Why we now call it Indigenous Peoples Day

Why and how we better honor Native Americans


On Monday, Oct. 10, people all around America will recognize Indigenous Peoples Day, but very few know the true meaning of this day – or why we no longer call it its former name.

For years, it was believed that the European, Christopher Columbus, discovered America in mid-October 1492. Since this was such a historical moment, people dedicated the second Monday of Oct. to celebrate this event, naming it Columbus Day.

However, It has since been acknowledged that Columbus did not ‘discover’ America, he invaded it. He seized captives and occupied lands and enslaved people to get what he wanted and needed. This barely scratches the surface of Columbus’ reign of abuse, slavery, and terror.

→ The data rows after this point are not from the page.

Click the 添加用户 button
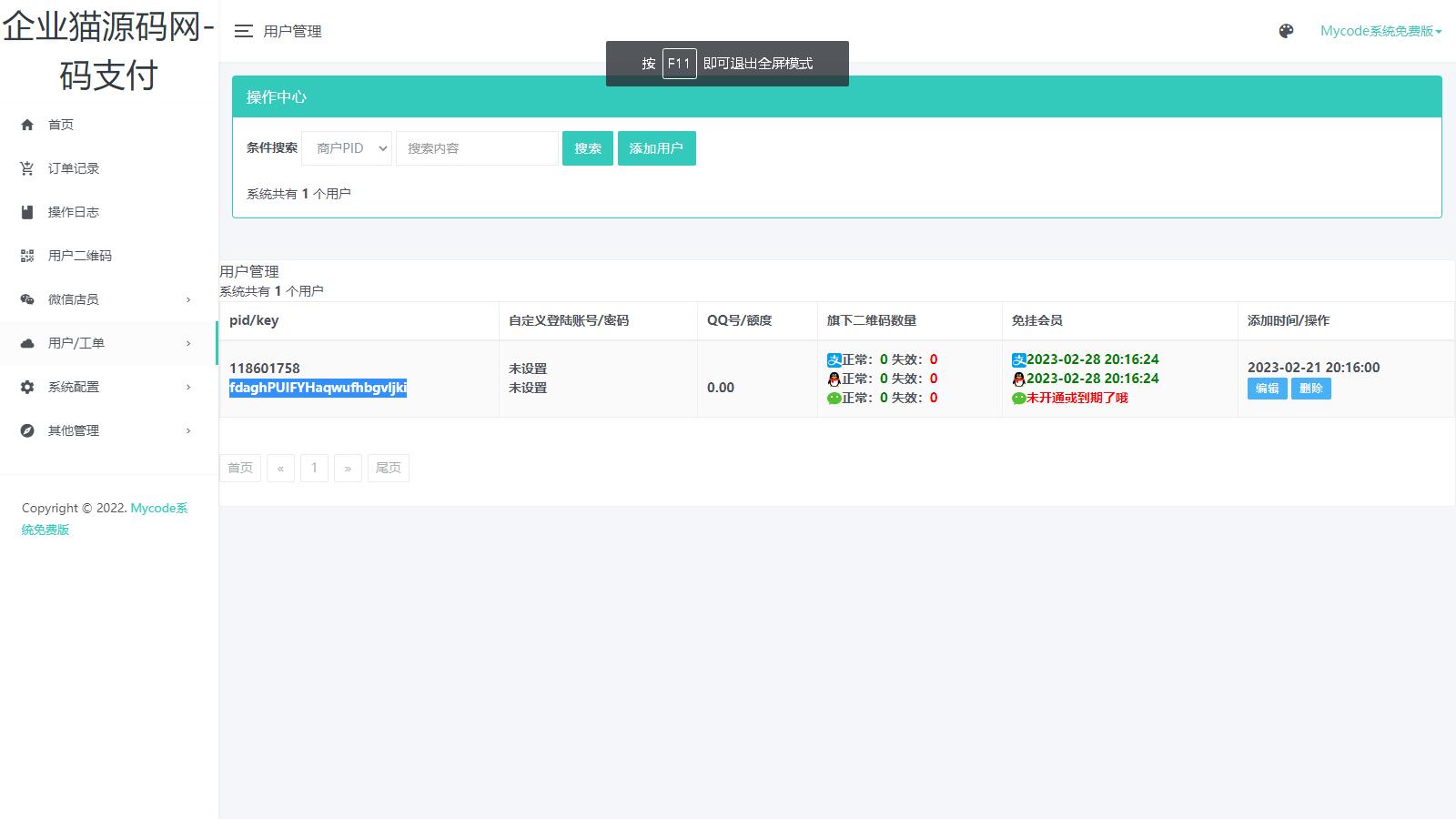Screen dimensions: 1456x819 tap(656, 148)
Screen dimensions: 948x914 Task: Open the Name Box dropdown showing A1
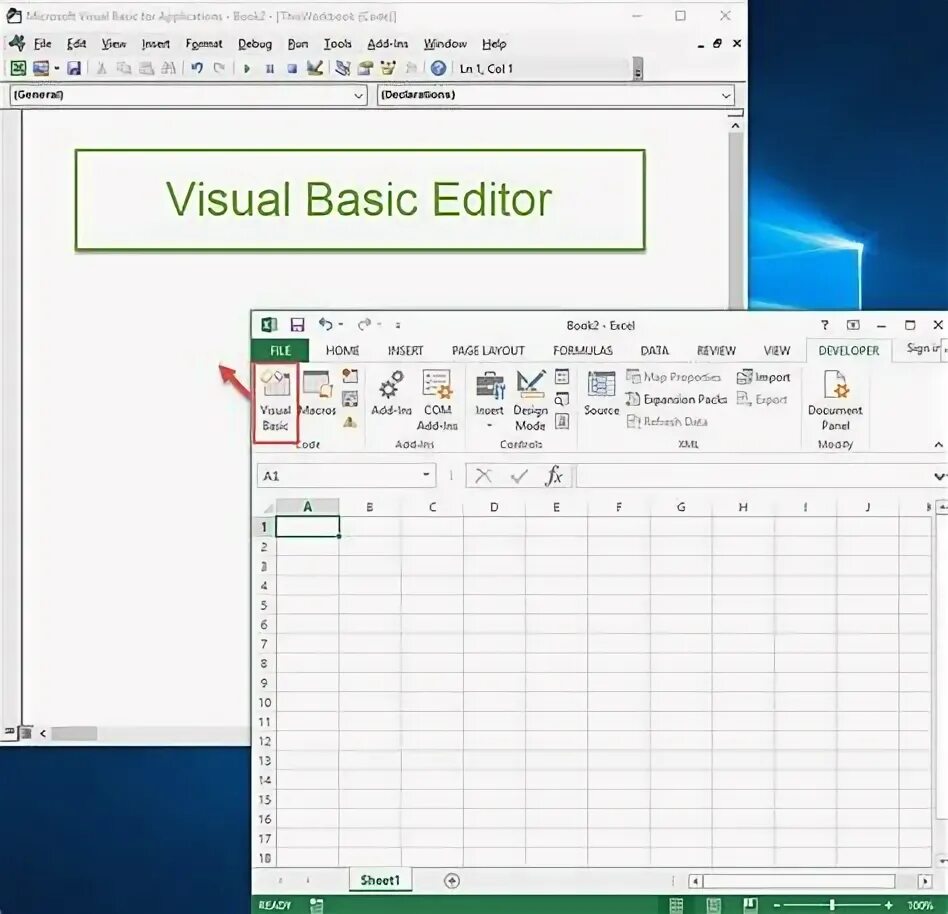[427, 476]
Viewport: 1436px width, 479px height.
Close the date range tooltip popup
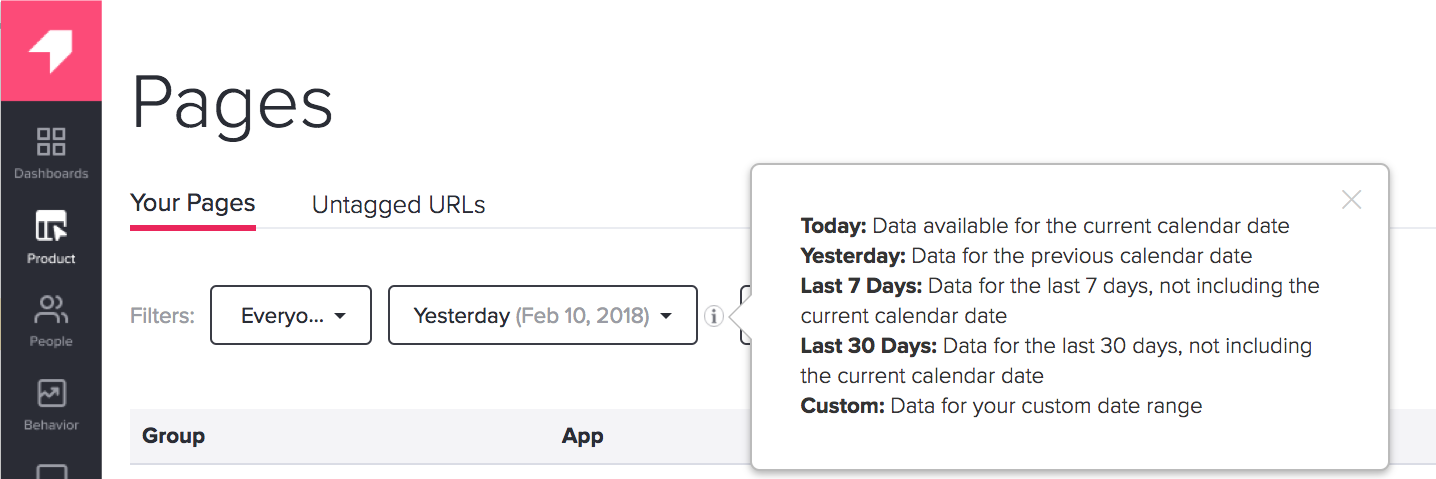(x=1352, y=199)
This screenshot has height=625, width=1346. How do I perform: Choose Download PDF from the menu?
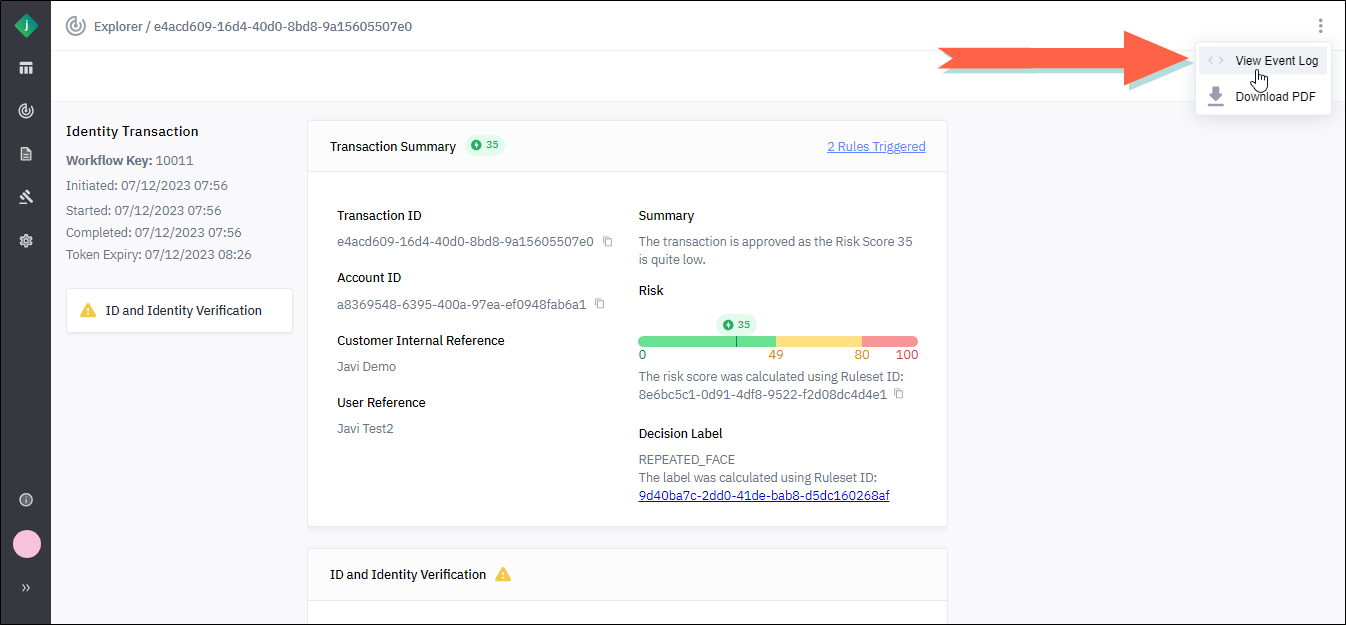(x=1275, y=97)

Due to the history of Columbus, Columbus Day has always been extremely hurtful toward Native Americans. So instead, Indigenous Peoples Day is meant to celebrate their tribal roots and talk about the tragic stories that devastated but strengthened their communities.

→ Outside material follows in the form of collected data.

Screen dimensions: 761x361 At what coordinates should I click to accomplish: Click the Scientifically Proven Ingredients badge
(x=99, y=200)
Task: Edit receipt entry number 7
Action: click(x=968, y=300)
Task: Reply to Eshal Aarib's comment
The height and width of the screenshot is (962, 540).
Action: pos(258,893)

According to National Today, this day was technically considered Columbus Day until 1937 but people haven’t actually abided by this until somewhat recently.

The fight for Indigenous Peoples Day has been a long and hard one, but according to National Today, “14 U.S. states celebrate Indigenous Peoples’ Day and not Columbus Day, as well as the District of Columbia. More than 130 cities including Arlington, Amherst, Cambridge, Brookline, Marblehead, Great Barrington, Northampton, Provincetown, Somerville, and Salem also celebrate Indigenous Peoples’ Day.”

It is because of this progress toward awareness that makes it crucial to acknowledge, remember and recognize this holiday by its rightful name: Indigenous Peoples Day.